### Task brief
Exactly reproduce all the records, keeping pictures out of the copy.
[Input material]
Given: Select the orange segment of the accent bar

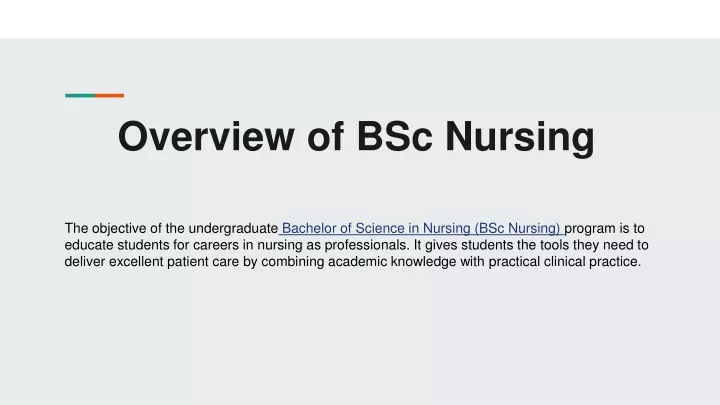Looking at the screenshot, I should [x=109, y=96].
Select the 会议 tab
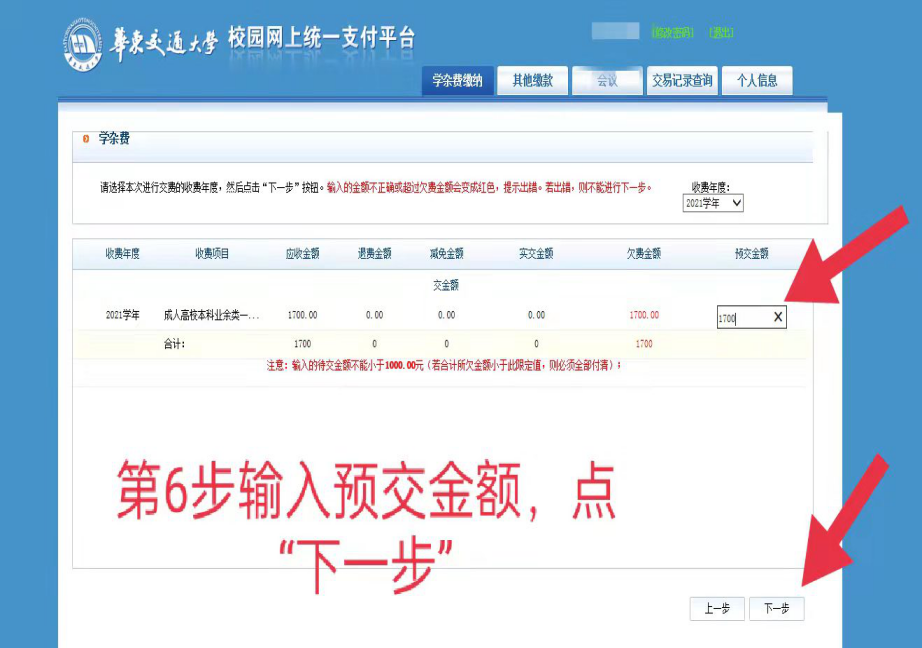The height and width of the screenshot is (648, 922). pos(607,81)
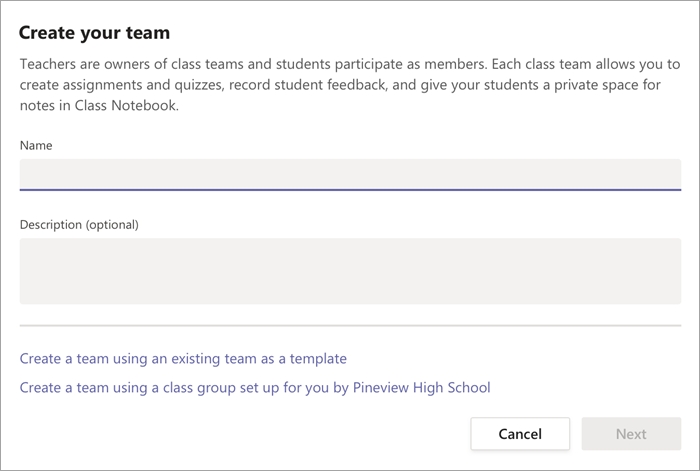Click the word "Teachers" starting the intro paragraph
700x471 pixels.
coord(50,65)
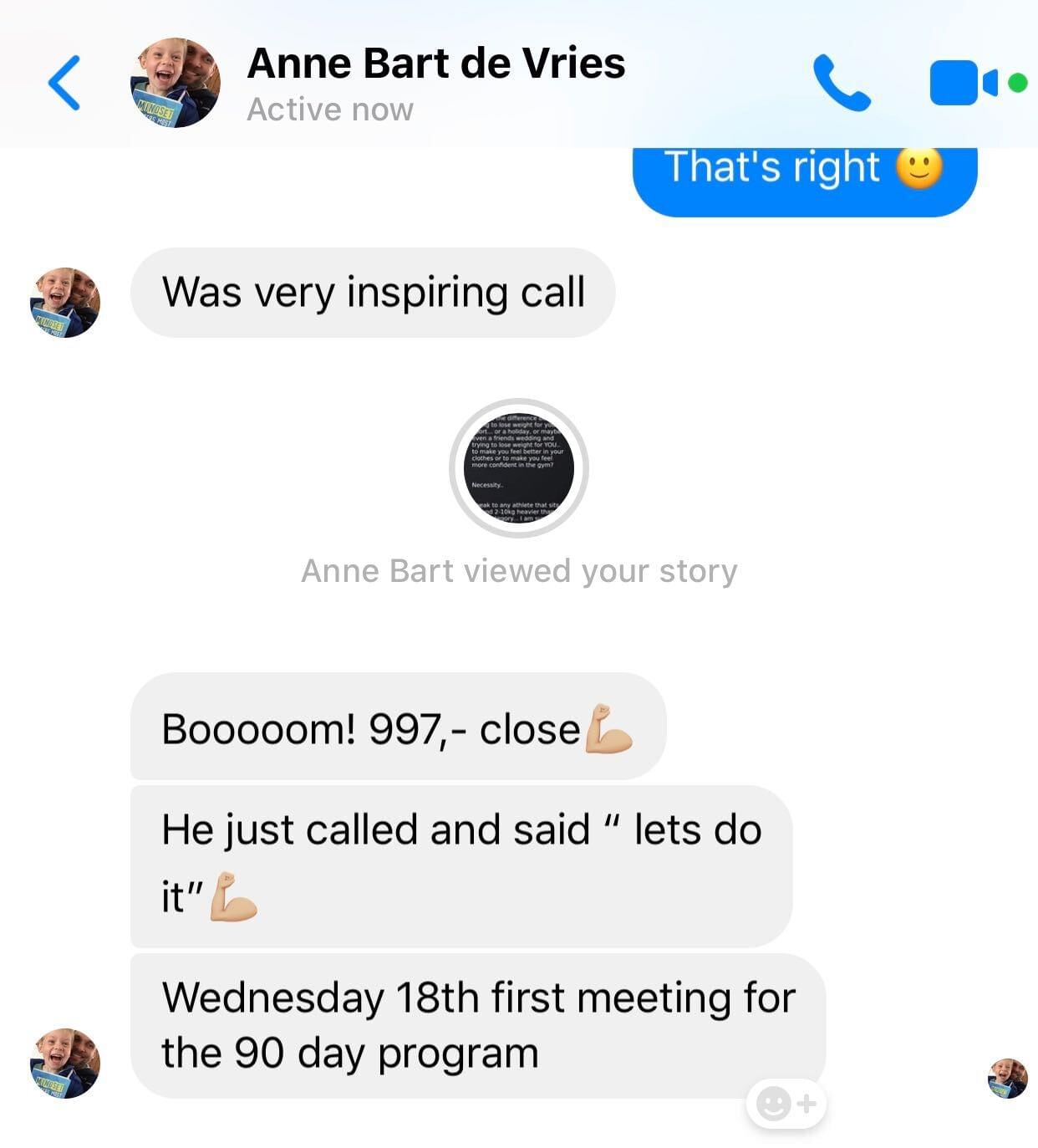The image size is (1038, 1148).
Task: Open the viewed story thumbnail
Action: pyautogui.click(x=519, y=468)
[/Input material]
### Solution
Given: Select the orange segment of the accent bar

Looking at the screenshot, I should [x=109, y=96].
Select the 会议 tab
The height and width of the screenshot is (648, 922). pos(607,81)
Click the word "Teachers" starting the intro paragraph
700x471 pixels.
coord(50,65)
The image size is (1038, 1148).
Task: Open the viewed story thumbnail
Action: pyautogui.click(x=519, y=468)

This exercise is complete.